» **Problem description**: As the answer, give a copy of each line below that includes the word "Coconut".

(Extracted data entries)
┄┄┄┄┄┄
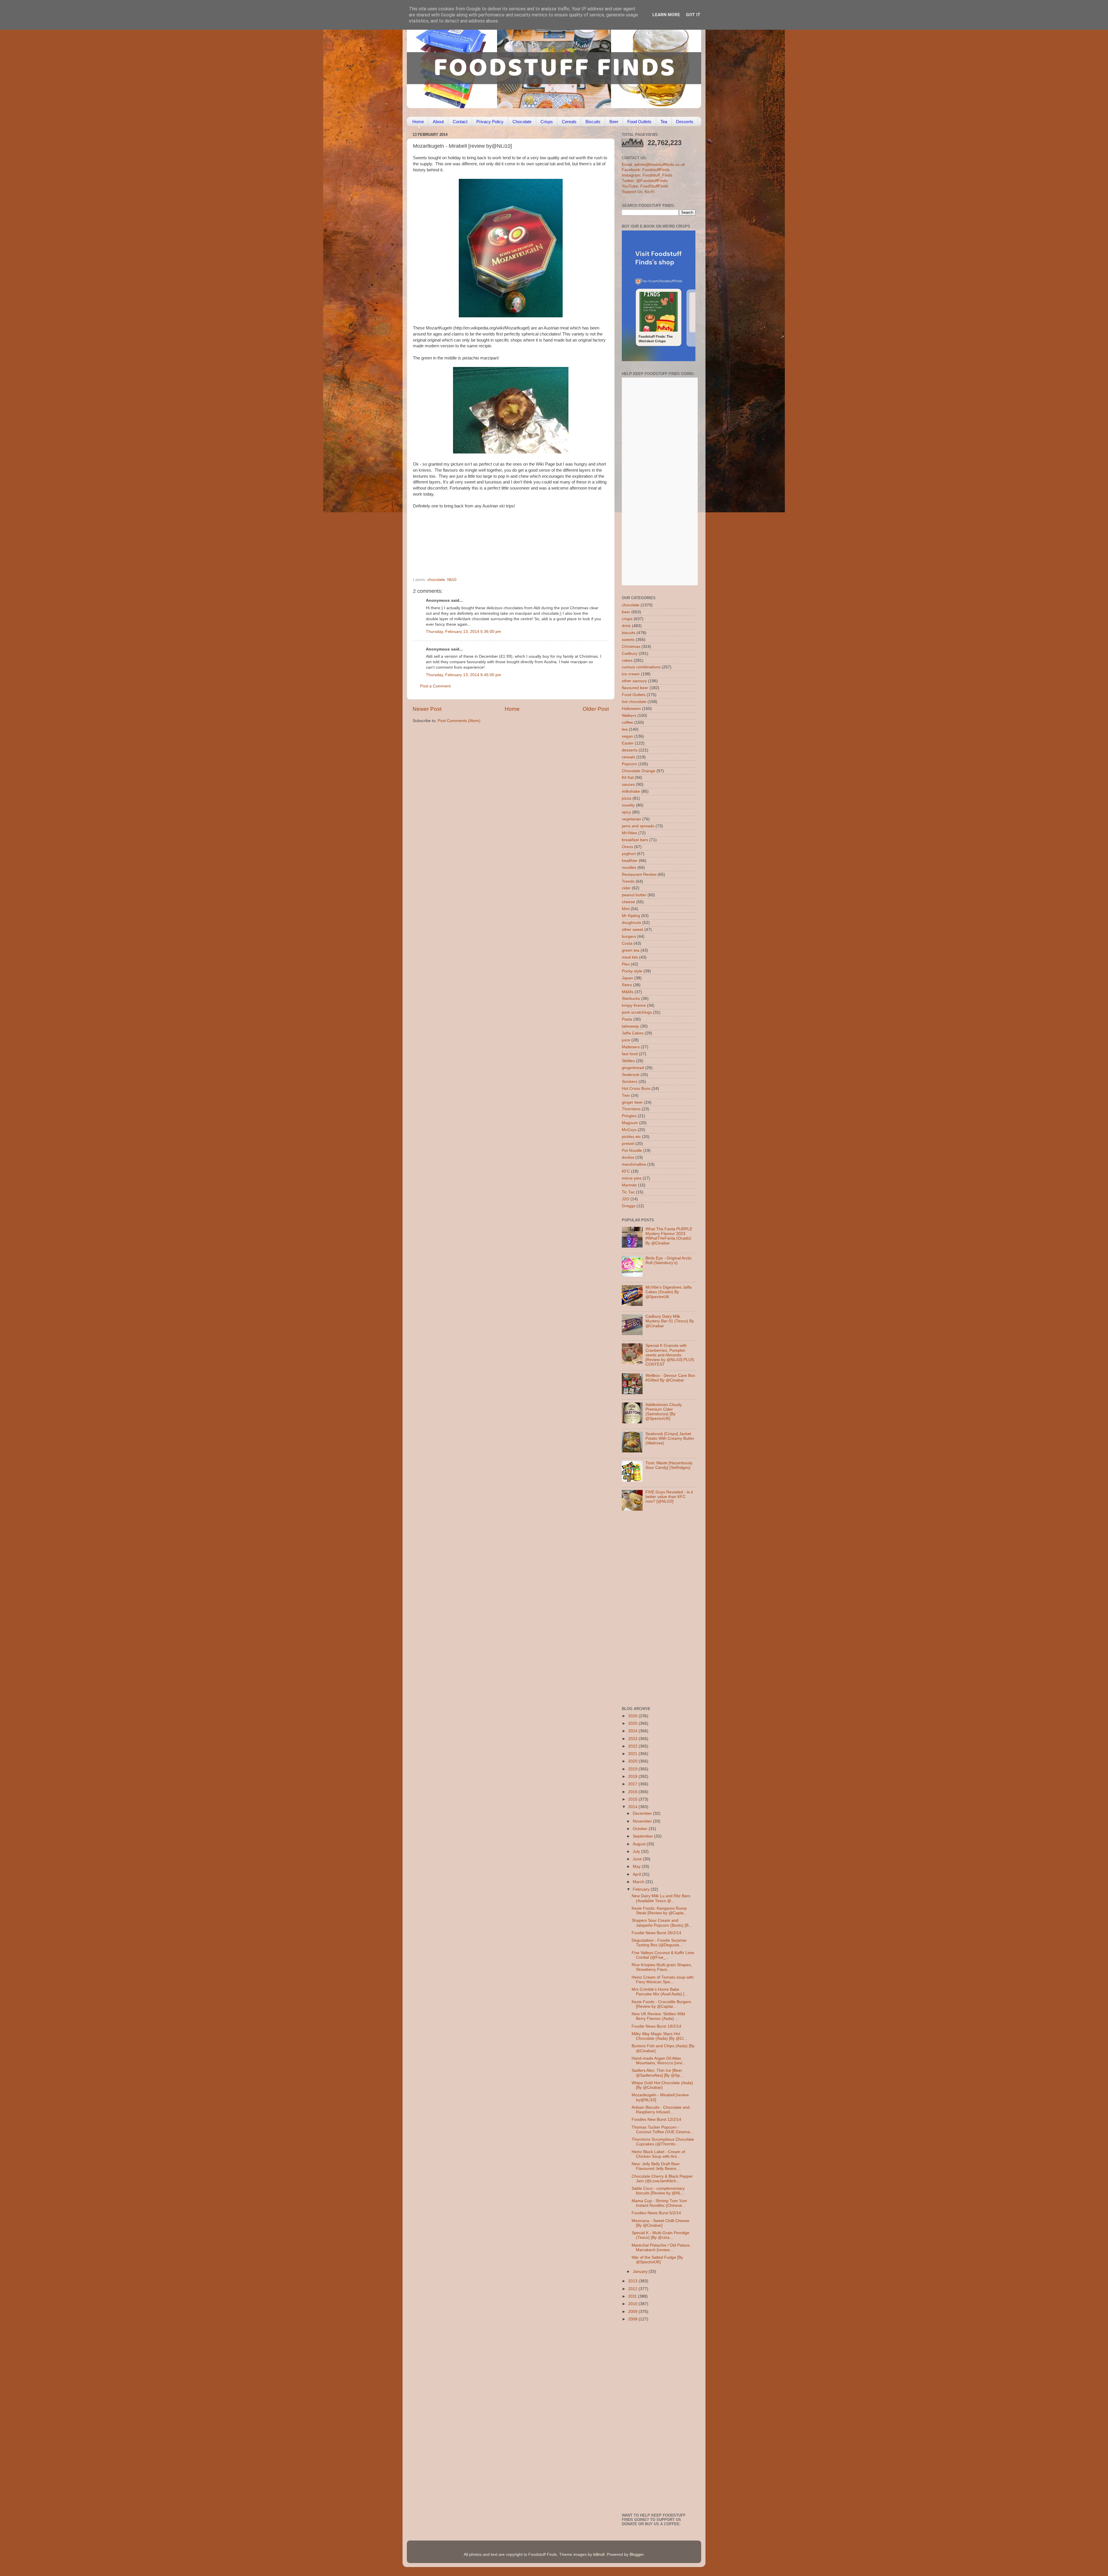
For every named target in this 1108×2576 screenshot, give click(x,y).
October (641, 1829)
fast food (630, 1054)
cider (626, 888)
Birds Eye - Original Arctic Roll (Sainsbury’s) (668, 1260)
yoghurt (629, 854)
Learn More (666, 14)
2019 (633, 1769)
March (639, 1882)
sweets (628, 640)
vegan (627, 736)
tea (625, 729)
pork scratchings (637, 1012)
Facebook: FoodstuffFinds (646, 170)
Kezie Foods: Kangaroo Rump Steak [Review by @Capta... (659, 1910)
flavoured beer (635, 688)
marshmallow (634, 1164)
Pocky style (632, 971)
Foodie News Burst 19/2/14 (656, 2026)
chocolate (436, 580)
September (643, 1836)
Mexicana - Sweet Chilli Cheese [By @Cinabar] (660, 2223)
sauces (628, 784)
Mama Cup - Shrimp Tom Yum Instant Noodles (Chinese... (659, 2203)
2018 (633, 1776)
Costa (627, 943)
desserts (629, 750)
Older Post (596, 709)
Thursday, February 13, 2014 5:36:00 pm (463, 631)
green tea (630, 950)
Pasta (627, 1019)
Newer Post (427, 709)
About (438, 121)
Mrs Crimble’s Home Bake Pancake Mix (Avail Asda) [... (660, 1991)
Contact (460, 121)
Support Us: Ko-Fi (638, 192)
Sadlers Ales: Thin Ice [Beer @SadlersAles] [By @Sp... (657, 2072)
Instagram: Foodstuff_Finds (647, 175)
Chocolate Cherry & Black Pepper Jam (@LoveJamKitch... (662, 2178)
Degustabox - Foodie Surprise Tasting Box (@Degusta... (659, 1942)
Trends (628, 881)
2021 (633, 1754)
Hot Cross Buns (636, 1088)
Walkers (629, 715)
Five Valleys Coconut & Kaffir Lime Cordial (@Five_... (663, 1955)
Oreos (627, 847)
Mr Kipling (631, 916)
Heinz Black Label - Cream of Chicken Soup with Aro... (658, 2154)
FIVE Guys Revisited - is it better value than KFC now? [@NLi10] (669, 1496)
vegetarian (631, 819)
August (640, 1844)
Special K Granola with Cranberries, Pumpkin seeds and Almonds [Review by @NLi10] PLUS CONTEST (669, 1354)
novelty (628, 805)
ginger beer (632, 1102)
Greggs (628, 1206)
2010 (633, 2304)
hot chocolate (634, 702)
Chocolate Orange (638, 771)
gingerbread (633, 1068)
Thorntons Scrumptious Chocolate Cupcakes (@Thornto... (663, 2141)
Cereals (569, 121)
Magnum (630, 1123)
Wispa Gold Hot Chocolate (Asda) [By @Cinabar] (662, 2085)
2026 (633, 1716)
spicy (626, 812)
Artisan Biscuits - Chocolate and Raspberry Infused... (661, 2109)
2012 (633, 2289)
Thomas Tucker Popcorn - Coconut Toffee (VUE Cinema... (662, 2129)
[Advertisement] (499, 538)
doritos (628, 1157)
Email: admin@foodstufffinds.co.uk (653, 164)
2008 (633, 2319)
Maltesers (631, 1047)
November (643, 1821)
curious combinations (641, 667)
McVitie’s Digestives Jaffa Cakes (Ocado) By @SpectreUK (668, 1292)
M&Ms (627, 992)
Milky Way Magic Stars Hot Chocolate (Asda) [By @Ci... (659, 2036)
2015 (633, 1799)
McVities (629, 833)
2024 (633, 1731)
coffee (627, 722)
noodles (629, 867)
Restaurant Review (639, 874)
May (637, 1866)
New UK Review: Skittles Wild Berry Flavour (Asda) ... (658, 2016)
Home (418, 121)
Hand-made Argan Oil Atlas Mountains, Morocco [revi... (659, 2060)
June (638, 1859)
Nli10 (451, 580)
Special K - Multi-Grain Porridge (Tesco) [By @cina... (660, 2235)
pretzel (628, 1143)
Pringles (629, 1116)
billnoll (598, 2554)
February (642, 1889)
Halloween (631, 708)
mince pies (631, 1178)
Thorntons (631, 1109)
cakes (627, 660)
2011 (633, 2296)
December (643, 1813)
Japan (627, 978)
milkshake (631, 791)
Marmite (629, 1185)
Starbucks (631, 998)
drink (626, 626)
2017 (633, 1784)
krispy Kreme (634, 1005)
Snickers (629, 1081)
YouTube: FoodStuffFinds (645, 186)
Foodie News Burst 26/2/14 (656, 1933)
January (641, 2271)
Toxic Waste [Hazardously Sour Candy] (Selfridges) (668, 1465)
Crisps (546, 121)
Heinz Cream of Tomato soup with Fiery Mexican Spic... (663, 1979)
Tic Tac (628, 1192)
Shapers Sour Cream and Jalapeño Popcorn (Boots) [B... (662, 1922)
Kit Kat (628, 777)
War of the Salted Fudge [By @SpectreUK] (657, 2259)
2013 (633, 2281)
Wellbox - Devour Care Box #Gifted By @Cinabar (670, 1377)
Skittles (628, 1061)
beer (626, 612)
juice (626, 1040)
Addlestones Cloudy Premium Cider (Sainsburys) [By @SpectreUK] (663, 1412)
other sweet (632, 929)
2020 (633, 1761)
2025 (633, 1723)
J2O (625, 1199)
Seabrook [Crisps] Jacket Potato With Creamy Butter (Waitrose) (669, 1438)
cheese (628, 902)
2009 (633, 2311)
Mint (626, 909)
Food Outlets (639, 121)
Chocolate (521, 121)
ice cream (631, 674)
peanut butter (634, 895)
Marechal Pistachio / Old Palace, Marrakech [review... (661, 2247)
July (637, 1851)
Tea (663, 121)
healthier (630, 860)
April (637, 1874)
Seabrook (630, 1075)
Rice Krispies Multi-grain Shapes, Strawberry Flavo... (662, 1967)
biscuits (628, 633)
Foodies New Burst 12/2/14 (656, 2119)
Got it (693, 14)
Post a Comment (435, 686)
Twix (626, 1095)
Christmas (631, 646)
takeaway (630, 1026)
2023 (633, 1739)
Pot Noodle (632, 1150)
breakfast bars (635, 840)
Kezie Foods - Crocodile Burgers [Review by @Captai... (661, 2004)
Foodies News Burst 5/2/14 (656, 2213)
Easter (628, 743)
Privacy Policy (490, 121)
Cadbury (629, 653)
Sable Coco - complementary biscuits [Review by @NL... (658, 2190)
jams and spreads (638, 826)
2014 (633, 1807)
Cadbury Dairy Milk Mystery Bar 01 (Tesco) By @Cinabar (669, 1321)
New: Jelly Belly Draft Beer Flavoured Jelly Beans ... (656, 2166)
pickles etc (631, 1137)
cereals (628, 757)
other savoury (634, 681)
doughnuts (631, 922)
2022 (633, 1746)
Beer (613, 121)
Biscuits (592, 121)
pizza (626, 798)
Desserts (684, 121)
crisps (627, 619)
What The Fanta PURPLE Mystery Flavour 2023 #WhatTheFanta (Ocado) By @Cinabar (668, 1236)
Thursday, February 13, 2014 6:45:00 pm (463, 675)
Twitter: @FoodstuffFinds (645, 181)
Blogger (636, 2554)
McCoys (629, 1130)
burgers (629, 936)
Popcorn (629, 764)
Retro (627, 985)
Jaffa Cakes (632, 1033)
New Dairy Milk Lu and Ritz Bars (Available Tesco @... (661, 1898)
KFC (626, 1171)
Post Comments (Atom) (459, 721)
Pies (626, 964)
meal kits (630, 957)
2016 (633, 1792)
┄┄┄┄┄┄
» **Your solution**:
Five Valleys Coconut & Kaffir Lime Cordial (@Five_... (663, 1955)
Thomas Tucker Popcorn - Coconut Toffee (VUE Cinema... (662, 2129)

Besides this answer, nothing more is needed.